Cette semaine, Robert Ménard a proposé aussi de réinstaurer, à l’école publique ou privée, la blouse d'écolier, sur laquelle sera brodé le blason de la ville, et ce afin de "lutter contre les inégalités". Pour les uns ce sont des mesures prises par de nombreux maires ou simples syndics d’immeubles ailleurs en France, sans que cela suscite de réactions, pour d’autres, ce sont des mesures discriminatoires ciblant certaines communautés.

Ces mesures sont diversement appréciées par les Bittérois (les habitants de Béziers), certains n’y voyant pas malice, d’autres se disant résolus à braver les nouveaux interdits en dépit des amendes annoncées en cas de transgression de ces nouvelles règles du vivre ensemble à la Ménard.
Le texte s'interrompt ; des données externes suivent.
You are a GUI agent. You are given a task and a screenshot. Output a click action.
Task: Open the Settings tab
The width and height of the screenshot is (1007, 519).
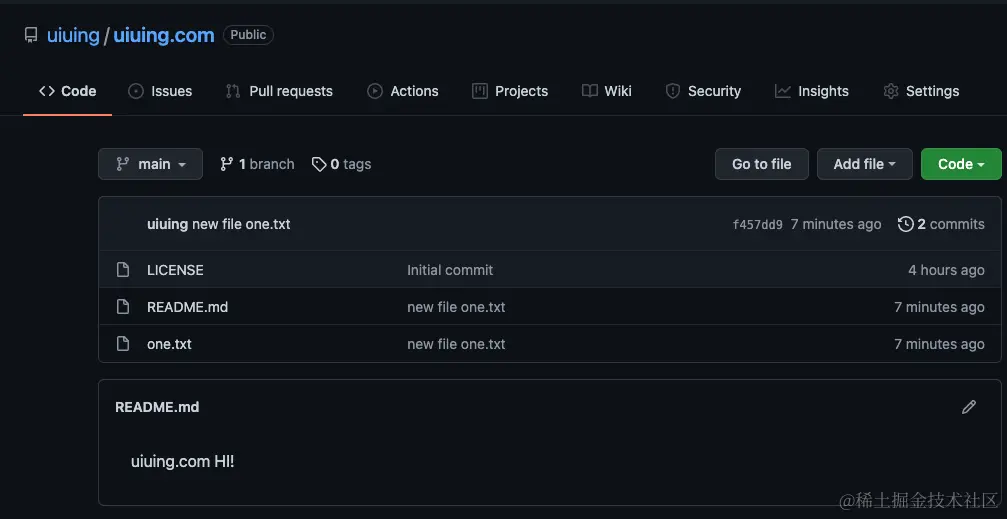click(921, 91)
Ce qui est clair par contre c’est la position du nouveau maire face à la communauté homosexuelle : en tant que candidat, il a déclaré " qu’il ne célébrerait aucun mariage homosexuel " mais il refuse l’épithète d’homophobe, tout en se disant "fier d'avoir été de tous les défilés de La Manif pour tous", le principal collectif d’associations opposées à la loi ouvrant le mariage aux couples de personnes de même sexe.